Even without a €1.4 million radio telescope at your disposal, there’s plenty to be seen as an amateur astronomer this coming October. October 5 brings NASA’s International Observe the Moon Night when the moon will be in its first quarter and, weather permitting, it will be possible to clearly see a striking semicircular lunar phase. Those interested in participating can register to be lunar observers on the NASA website and follow along on social media.

Also visible in the October night sky will be the constellation of Pegasus and the spiral galaxy of Andromeda. The former can be seen as the horse shaped constellation, while the latter appears as a dim fuzzy “star”. Andromeda is the furthest object that can be seen with the naked eye, and if viewed with a pair of binoculars you can clearly see the elliptical shape of the galaxy.

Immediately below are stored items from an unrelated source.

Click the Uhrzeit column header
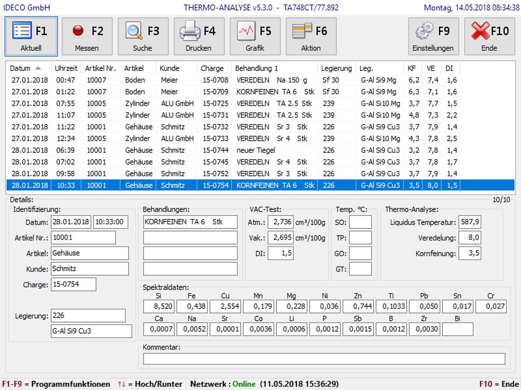 coord(66,68)
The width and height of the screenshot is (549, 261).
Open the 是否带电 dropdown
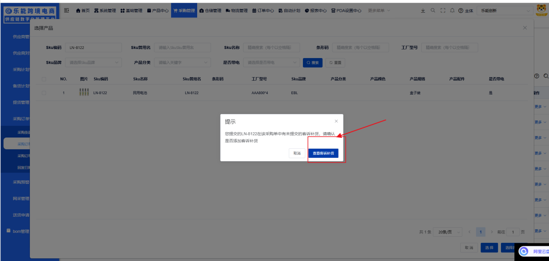(271, 62)
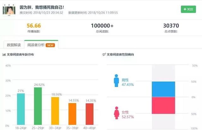The width and height of the screenshot is (202, 130).
Task: Click the orange 35~39岁 bar
Action: 72,114
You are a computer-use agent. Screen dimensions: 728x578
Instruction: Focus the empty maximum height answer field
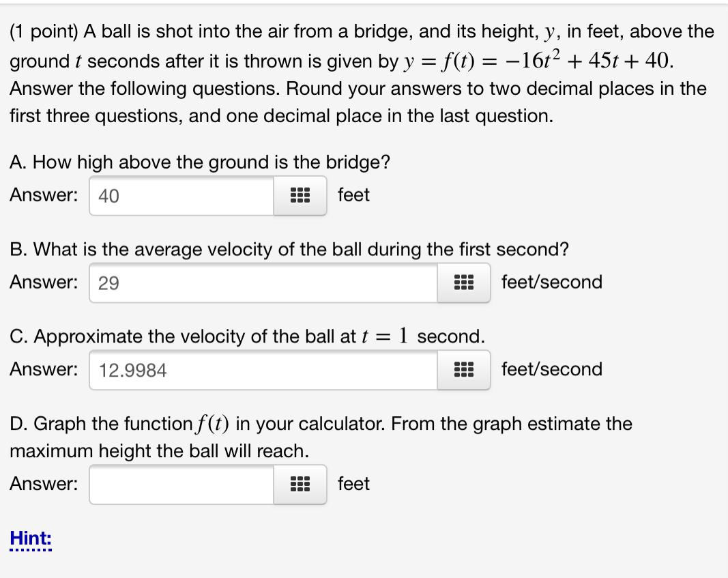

When heading out to have a look at the stars, light pollution should be avoided at all costs. Head out to rural areas or higher ground away from tall buildings. Given the inactive nature of stargazing, wrapping up in warm clothes is a must. There are plenty of useful apps and websites to keep you updated on the night sky or alternatively it is also possible to download and a print good old fashioned star map online. The International Space Station (ISS) also regularly updates their website with times the station may be visible in its orbit. By using this tool it is possible to see a timetable of when the ISS crosses the night sky at any given location.

Alternatively, when the weather isn’t suitable or escaping the city’s light pollution is not possible, apps such as Google Star Maps can be a great way to explore the vastness of space and familiarise yourself with its many wonders without even having to leave the comfort of your home.